# Available data
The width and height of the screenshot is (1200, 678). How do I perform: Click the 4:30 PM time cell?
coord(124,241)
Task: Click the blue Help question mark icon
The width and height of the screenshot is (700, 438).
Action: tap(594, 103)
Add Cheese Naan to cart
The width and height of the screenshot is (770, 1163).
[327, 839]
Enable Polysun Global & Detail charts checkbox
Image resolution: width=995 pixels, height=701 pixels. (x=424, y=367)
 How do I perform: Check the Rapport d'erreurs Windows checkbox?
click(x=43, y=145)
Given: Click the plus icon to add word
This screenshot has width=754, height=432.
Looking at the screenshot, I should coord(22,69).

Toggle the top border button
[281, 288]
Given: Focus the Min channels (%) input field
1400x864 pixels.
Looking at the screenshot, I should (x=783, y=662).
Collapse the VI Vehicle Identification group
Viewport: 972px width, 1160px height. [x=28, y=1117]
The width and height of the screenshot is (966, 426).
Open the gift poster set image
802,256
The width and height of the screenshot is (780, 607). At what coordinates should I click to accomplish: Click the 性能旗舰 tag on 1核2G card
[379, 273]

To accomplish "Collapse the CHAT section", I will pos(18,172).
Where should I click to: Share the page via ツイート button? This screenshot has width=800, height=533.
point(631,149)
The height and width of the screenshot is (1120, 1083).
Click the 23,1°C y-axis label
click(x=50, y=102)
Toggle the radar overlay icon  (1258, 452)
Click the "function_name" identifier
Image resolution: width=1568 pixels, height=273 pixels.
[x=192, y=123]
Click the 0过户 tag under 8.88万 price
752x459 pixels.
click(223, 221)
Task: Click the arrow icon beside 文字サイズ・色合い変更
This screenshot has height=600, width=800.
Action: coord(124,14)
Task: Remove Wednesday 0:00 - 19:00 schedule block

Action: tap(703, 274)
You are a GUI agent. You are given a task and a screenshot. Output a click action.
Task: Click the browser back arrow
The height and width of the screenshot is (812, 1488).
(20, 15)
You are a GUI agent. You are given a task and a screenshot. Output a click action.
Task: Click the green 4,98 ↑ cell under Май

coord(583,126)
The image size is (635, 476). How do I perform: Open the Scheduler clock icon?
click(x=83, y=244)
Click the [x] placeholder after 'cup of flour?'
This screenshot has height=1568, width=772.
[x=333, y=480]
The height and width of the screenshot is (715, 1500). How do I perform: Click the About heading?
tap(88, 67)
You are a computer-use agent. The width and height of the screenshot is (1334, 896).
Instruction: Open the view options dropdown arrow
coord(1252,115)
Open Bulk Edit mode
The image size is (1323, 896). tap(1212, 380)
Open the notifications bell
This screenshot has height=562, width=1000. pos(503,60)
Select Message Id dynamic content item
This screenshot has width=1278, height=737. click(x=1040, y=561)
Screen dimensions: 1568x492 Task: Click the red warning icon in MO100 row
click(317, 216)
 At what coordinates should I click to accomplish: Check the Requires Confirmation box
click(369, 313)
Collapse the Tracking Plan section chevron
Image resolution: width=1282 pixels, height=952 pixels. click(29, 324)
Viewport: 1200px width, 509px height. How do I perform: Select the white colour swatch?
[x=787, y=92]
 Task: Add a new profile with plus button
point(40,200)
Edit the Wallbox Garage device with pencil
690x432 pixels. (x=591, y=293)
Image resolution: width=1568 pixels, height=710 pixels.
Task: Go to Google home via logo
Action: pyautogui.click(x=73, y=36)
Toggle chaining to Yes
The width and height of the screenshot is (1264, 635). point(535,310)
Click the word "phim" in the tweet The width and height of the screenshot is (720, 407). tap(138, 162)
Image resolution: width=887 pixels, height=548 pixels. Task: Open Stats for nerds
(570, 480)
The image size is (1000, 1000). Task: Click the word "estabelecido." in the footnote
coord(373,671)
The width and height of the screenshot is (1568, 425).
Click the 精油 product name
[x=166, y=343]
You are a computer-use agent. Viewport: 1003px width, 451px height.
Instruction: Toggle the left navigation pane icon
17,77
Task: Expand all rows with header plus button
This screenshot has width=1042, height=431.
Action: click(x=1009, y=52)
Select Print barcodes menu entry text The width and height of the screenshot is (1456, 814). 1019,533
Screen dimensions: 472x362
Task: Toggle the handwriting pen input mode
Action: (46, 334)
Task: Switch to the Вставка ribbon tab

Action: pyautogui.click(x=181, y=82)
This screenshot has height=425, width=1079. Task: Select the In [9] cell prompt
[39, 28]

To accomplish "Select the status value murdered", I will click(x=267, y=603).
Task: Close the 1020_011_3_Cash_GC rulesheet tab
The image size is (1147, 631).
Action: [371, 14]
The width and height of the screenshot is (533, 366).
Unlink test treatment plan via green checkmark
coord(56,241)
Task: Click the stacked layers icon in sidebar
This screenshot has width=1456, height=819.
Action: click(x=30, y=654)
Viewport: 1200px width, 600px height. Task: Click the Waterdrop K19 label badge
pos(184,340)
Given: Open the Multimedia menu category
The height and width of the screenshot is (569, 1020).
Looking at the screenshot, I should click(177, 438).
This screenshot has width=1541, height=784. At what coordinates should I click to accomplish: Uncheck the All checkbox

# Exercise details
All lines from the one with "This screenshot has height=425, width=1079." through the end of the data must be repeated exactly, and nothing else may be repeated.

# Written solution
This screenshot has height=425, width=1079. Task: Select the In [9] cell prompt
[39, 28]

To accomplish "Select the status value murdered", I will click(x=267, y=603).
Task: Close the 1020_011_3_Cash_GC rulesheet tab
The image size is (1147, 631).
Action: [371, 14]
The width and height of the screenshot is (533, 366).
Unlink test treatment plan via green checkmark
coord(56,241)
Task: Click the stacked layers icon in sidebar
This screenshot has width=1456, height=819.
Action: click(x=30, y=654)
Viewport: 1200px width, 600px height. Task: Click the Waterdrop K19 label badge
pos(184,340)
Given: Open the Multimedia menu category
The height and width of the screenshot is (569, 1020).
Looking at the screenshot, I should click(177, 438).
This screenshot has width=1541, height=784. At what coordinates should I click to accomplish: Uncheck the All checkbox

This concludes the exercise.